A conclusão vinha quase em forma de conselho: o ótimo ladrão parecia querer livrar-me de tais vexames. Também me agradava a figura tranqüila de seu Mota. Apesar de ser vítima de uma iniqüidade, pois não se envolvera em política, mantinha na prisão excelente humor.- “Bom dia.” Estava ali junto, emoldurado pelo mosquiteiro entreaberto, os óculos a faiscar. A voz nunca se alterava, e a afável saudação nos transmitia serenidade. Realmente só vi seu Mota zangar-se uma vez. Fazia uma semana que nos conhecíamos, e ele me narrava os seus começos. Fora secretário da prefeitura em Corumbá, ou Cuiabá, não me lembro. De fato quem se responsabilizava pela administração era ele, que o prefeito, coronel e analfabeto, não entendia de verbas.
– Esse matuto viajou para o Rio e lá ficou três meses. Dirigi o pessoal na ausência do homem e fiz boa arrecadação. Quando ele chegou, havia em caixa trinta contos, naquele tempo uma fortuna. Arrumei o balancete e dei ao prefeito a chave do cofre.
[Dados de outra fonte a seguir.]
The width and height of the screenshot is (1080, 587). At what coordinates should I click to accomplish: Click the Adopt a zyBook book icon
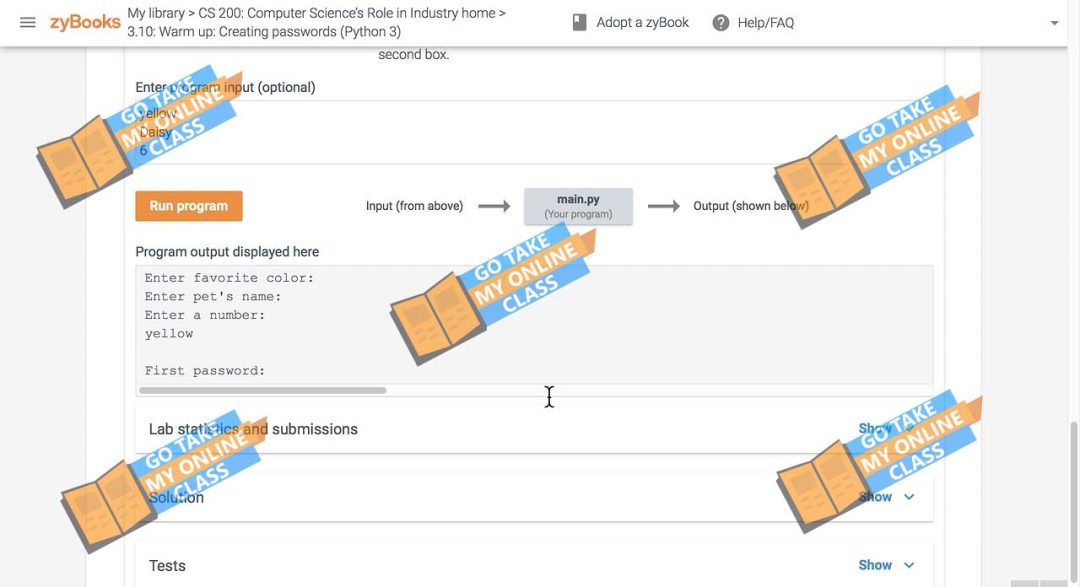[579, 22]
Não faltou um tostão.
O meu vizinho interrompeu-se, um minuto se conservou absorto, o olhar distante, mergulhado nas suas recordações. Súbito inquiriu:
– O senhor acredita? Acha que eu entreguei esse dinheiro?
– Sem dúvida, seu Mota. Ora essa!
O ex-secretário da prefeitura de Corumbá teve um longo suspiro:
– Entreguei. Foi uma doidice. Com trinta contos nas mãos, e passei a outro esse dinheiro todo. É o remorso que me persegue na vida.
Seu Mota concluiu, exaltando-se:
– Eu era muito novo. E muito burro.
IN: RAMOS, Graciliano. Memórias do Cárcere. Rio de Janeiro: Record, 2011, p.482-485.